***** TASK DATA

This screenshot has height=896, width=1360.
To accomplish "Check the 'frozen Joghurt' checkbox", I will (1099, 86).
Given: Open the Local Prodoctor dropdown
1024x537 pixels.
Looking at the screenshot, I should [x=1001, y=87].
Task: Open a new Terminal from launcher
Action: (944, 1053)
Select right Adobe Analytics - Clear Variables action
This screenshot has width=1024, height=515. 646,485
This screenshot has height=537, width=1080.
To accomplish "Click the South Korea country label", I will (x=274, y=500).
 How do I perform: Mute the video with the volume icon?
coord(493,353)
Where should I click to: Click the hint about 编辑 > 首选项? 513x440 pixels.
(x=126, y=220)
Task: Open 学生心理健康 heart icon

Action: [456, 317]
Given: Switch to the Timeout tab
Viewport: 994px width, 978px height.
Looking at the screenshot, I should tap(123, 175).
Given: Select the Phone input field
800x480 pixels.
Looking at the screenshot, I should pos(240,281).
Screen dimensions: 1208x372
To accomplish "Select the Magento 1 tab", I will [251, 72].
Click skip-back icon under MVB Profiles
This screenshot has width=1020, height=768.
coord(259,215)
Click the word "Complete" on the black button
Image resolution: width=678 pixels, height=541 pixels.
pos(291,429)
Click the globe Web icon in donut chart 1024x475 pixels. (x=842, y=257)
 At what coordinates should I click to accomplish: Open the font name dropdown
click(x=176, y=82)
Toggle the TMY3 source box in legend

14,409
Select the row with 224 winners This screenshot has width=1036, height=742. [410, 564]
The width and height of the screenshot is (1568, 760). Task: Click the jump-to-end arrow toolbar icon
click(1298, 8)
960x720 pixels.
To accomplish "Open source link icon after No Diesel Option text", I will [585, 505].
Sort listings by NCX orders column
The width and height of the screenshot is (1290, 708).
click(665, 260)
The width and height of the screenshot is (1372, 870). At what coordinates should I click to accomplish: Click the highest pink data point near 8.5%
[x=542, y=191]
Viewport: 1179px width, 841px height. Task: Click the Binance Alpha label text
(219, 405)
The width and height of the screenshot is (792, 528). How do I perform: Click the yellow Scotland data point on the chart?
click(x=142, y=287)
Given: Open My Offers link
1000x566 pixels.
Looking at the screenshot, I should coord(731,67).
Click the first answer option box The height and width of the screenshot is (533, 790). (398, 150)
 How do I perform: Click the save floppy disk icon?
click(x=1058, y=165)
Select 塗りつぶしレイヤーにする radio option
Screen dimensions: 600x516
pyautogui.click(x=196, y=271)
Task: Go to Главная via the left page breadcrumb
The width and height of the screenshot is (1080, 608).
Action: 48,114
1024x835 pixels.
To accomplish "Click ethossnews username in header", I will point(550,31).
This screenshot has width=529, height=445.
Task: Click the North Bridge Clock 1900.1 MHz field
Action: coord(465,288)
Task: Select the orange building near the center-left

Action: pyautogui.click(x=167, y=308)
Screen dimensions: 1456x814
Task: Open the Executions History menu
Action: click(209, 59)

**********

## GOAL OF THE EXERCISE
Among the records above, only the lines between the line holding "The width and height of the screenshot is (792, 528)." and the line holding "Click the first", inclusive, are to be output, exactly as written.

## EXPECTED ANSWER
The width and height of the screenshot is (792, 528). How do I perform: Click the yellow Scotland data point on the chart?
click(x=142, y=287)
Given: Open My Offers link
1000x566 pixels.
Looking at the screenshot, I should coord(731,67).
Click the first answer option box The height and width of the screenshot is (533, 790). (398, 150)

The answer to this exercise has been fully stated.